_Exercise objective_: Find the string "computer" in the records. Copy each line that has it.
BEGIN
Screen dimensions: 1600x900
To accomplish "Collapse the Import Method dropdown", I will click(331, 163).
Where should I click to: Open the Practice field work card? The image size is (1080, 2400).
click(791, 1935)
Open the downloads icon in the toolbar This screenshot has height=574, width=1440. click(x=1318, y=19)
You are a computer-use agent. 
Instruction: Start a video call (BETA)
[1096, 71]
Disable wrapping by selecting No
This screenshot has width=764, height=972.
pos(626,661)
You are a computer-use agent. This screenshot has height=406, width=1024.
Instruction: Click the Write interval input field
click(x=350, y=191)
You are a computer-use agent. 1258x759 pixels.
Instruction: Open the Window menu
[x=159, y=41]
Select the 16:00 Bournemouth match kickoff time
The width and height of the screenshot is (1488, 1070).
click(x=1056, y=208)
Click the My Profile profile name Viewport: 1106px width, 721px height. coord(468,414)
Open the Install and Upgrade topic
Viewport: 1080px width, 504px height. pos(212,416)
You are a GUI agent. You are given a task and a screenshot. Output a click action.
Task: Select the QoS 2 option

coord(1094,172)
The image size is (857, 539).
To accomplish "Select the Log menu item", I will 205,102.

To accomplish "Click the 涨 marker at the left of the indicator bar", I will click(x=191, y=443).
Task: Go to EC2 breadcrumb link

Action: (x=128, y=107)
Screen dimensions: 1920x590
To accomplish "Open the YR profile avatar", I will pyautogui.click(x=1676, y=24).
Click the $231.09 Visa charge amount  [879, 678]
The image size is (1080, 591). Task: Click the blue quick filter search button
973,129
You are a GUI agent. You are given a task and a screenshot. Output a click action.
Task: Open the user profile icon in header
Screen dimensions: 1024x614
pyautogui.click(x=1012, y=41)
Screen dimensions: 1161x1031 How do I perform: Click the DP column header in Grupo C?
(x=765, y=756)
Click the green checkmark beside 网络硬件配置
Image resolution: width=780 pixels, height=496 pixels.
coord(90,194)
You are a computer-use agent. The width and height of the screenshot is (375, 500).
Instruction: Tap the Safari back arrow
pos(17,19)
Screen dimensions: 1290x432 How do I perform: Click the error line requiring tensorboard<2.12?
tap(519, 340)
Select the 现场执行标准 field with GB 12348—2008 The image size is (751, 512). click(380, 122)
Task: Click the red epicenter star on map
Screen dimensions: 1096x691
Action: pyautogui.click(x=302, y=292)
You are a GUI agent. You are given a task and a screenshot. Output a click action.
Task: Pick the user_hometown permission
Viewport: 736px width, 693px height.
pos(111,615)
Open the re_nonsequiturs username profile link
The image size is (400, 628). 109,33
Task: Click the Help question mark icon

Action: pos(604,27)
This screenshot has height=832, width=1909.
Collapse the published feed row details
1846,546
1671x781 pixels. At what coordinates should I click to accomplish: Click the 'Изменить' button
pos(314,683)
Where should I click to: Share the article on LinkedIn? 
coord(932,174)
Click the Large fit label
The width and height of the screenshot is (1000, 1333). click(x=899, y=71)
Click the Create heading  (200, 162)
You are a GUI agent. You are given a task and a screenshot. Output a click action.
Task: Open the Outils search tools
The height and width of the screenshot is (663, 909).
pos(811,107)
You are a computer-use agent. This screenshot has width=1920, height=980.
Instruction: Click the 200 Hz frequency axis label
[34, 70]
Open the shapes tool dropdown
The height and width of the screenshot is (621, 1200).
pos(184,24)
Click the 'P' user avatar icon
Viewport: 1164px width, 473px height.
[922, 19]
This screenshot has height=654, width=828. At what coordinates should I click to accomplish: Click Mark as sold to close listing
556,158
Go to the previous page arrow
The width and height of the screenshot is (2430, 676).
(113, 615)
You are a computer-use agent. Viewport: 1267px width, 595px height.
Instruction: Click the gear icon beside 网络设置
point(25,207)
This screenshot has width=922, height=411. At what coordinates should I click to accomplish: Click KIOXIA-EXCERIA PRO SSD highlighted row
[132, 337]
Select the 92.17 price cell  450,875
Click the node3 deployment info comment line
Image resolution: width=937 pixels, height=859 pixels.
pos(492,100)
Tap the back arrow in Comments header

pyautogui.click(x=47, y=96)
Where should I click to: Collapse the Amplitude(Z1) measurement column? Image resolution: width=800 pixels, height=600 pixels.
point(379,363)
END
_Solution to the exercise_:
You are a computer-use agent. 
You are a computer-use agent. This screenshot has height=406, width=1024.
You are a computer-use agent. 1258x759 pixels.
You are a computer-use agent. The width and height of the screenshot is (375, 500).
You are a computer-use agent. This screenshot has width=1920, height=980.
You are a computer-use agent. Viewport: 1267px width, 595px height.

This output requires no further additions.